Miniで自動車デザインの世界に進出したスミスは次に、イギリスのバイクメーカー、トライアンフとのコラボレーションを実現させた。この時スミスはアパレルとバイクウェア、そしてコレクションのプロモーションとして、Triumph Bonneville T100 のカスタム車9台をデザインした。あまりの反響に、上位人気2モデルは合計50台の商業生産にまで踏み切った。いずれも車体にはハンドペイントを施し、シートにはクロコダイル調のエンボスレザーを採用している。

 

HP ソース(2005年)

© PAUL SMITH

 

イギリス大手2社のぶつかり合い。ピンとこない方のために説明しておくと、HP ソースとは、1899年以来、イギリス人が、イングリッシュブレックファーストからシェパーズパイまであらゆる食事にたっぷりとかけて食べている濃厚でスパイシーなソースだ。ポール・スミスとのコラボレーションで作られたソースは2005年ハロッズの”Truly British”シーズンの一環で販売された。
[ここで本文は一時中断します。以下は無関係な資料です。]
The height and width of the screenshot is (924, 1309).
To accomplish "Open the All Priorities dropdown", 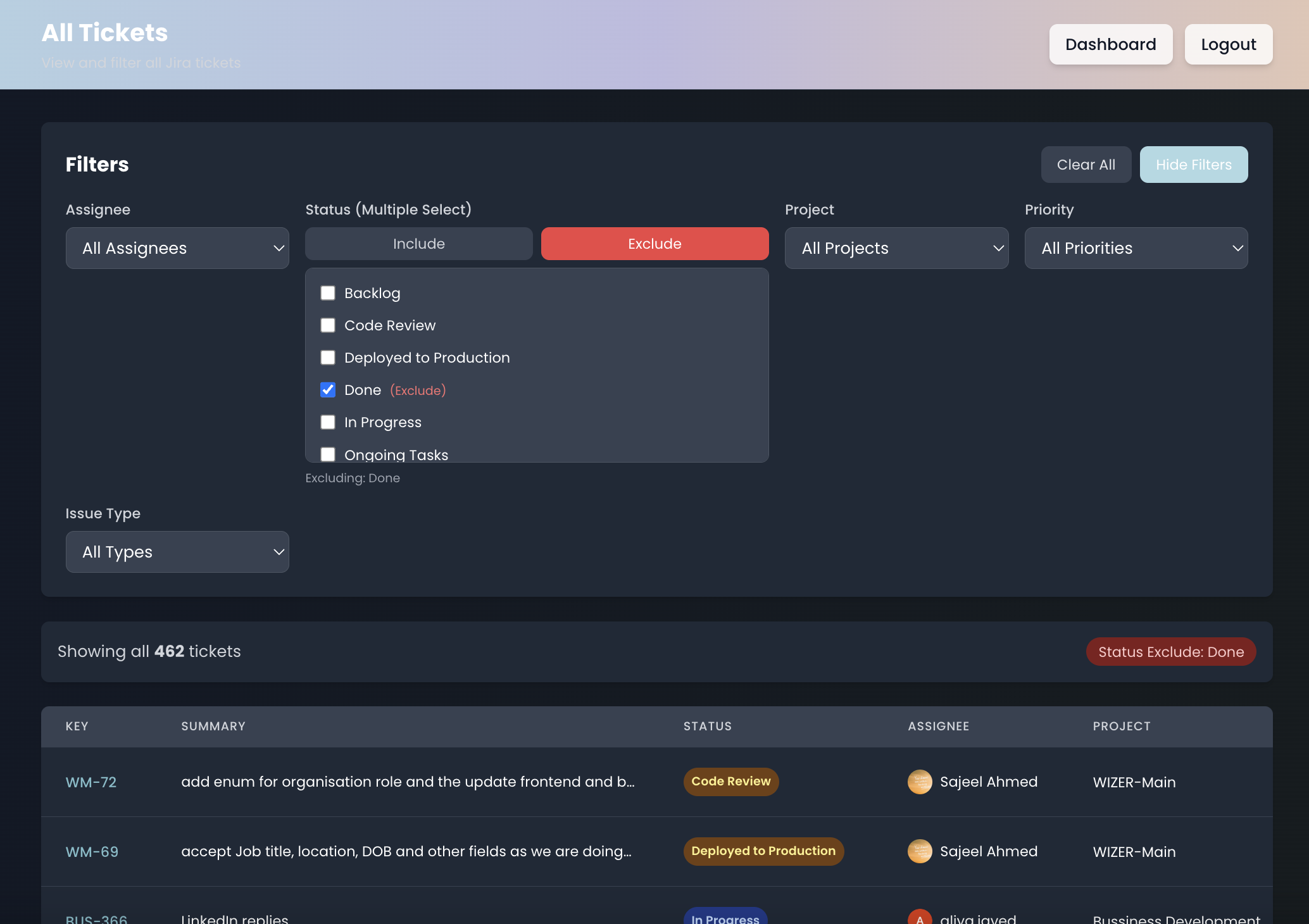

合計1899本、1日100本の限定発売で、連日即完売となった。

 

マーシアン(2006年)

© PAUL SMITH

 

二輪テーマ続きでポール・スミスが次にタッグを組んだのはダービーシャーのビスポークバイクフレームメーカー、マーシアンだった。ファッションデザイナーになることなど夢にも思っていなかった頃プロの自転車レーサーを目指していたスミスにとって、特に思い入れの強いコラボレーションだ。スミスは12歳からレースに出場していたが、17歳のときに練習中事故に遭い、自転車レーサーとして活躍する夢を絶たれた。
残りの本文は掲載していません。